[DATA RECORDS — start]

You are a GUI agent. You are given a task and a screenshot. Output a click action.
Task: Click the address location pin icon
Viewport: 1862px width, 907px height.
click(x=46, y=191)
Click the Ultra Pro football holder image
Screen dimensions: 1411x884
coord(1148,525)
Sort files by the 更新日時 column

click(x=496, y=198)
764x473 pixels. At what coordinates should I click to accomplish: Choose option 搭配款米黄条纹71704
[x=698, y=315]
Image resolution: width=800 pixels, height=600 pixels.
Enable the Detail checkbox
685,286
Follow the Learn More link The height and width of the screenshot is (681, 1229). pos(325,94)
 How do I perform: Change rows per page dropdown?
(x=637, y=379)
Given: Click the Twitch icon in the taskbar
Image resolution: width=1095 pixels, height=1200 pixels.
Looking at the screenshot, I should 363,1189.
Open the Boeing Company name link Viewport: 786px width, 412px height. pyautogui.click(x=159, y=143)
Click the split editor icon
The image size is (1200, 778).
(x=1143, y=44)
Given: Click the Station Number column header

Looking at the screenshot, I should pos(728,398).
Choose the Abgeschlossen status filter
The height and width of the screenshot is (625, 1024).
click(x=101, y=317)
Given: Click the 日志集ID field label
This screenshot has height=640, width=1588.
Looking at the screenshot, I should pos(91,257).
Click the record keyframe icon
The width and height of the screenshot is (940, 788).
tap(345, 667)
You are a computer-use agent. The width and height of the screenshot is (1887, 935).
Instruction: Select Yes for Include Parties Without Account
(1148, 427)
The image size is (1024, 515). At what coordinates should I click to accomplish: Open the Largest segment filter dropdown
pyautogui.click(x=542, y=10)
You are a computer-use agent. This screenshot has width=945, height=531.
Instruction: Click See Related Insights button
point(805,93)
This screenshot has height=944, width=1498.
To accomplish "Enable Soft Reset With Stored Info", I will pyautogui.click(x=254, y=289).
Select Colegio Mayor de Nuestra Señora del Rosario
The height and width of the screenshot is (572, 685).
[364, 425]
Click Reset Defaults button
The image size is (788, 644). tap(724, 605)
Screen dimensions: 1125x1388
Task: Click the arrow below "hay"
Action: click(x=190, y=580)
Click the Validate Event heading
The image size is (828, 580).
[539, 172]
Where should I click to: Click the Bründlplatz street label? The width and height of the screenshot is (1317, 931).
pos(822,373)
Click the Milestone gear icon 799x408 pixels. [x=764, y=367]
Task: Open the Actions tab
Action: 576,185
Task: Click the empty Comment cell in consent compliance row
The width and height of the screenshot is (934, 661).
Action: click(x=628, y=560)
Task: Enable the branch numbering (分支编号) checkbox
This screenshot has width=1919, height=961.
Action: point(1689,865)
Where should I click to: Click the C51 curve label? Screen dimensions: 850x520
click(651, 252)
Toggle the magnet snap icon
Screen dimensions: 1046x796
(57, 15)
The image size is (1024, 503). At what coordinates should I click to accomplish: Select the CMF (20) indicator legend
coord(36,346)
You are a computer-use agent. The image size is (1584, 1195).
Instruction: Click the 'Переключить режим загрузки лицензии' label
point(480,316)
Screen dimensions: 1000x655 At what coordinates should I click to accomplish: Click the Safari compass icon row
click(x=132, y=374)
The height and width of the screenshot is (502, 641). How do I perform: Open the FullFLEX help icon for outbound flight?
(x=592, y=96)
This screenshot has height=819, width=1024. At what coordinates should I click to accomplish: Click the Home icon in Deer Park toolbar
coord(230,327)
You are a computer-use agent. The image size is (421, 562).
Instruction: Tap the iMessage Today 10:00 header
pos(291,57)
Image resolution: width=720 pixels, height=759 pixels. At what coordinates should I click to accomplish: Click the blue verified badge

[DATA RECORDS — finish]

# DESCRIPTION OF THE TASK:
In the data above, find the line with "Image resolution: width=800" and the line with "Given: Click the 日志集ID field label". Retype both, plus every line between them, exactly.

# TASK ANSWER:
Image resolution: width=800 pixels, height=600 pixels.
Enable the Detail checkbox
685,286
Follow the Learn More link The height and width of the screenshot is (681, 1229). pos(325,94)
 How do I perform: Change rows per page dropdown?
(x=637, y=379)
Given: Click the Twitch icon in the taskbar
Image resolution: width=1095 pixels, height=1200 pixels.
Looking at the screenshot, I should 363,1189.
Open the Boeing Company name link Viewport: 786px width, 412px height. pyautogui.click(x=159, y=143)
Click the split editor icon
The image size is (1200, 778).
(x=1143, y=44)
Given: Click the Station Number column header

Looking at the screenshot, I should pos(728,398).
Choose the Abgeschlossen status filter
The height and width of the screenshot is (625, 1024).
click(x=101, y=317)
Given: Click the 日志集ID field label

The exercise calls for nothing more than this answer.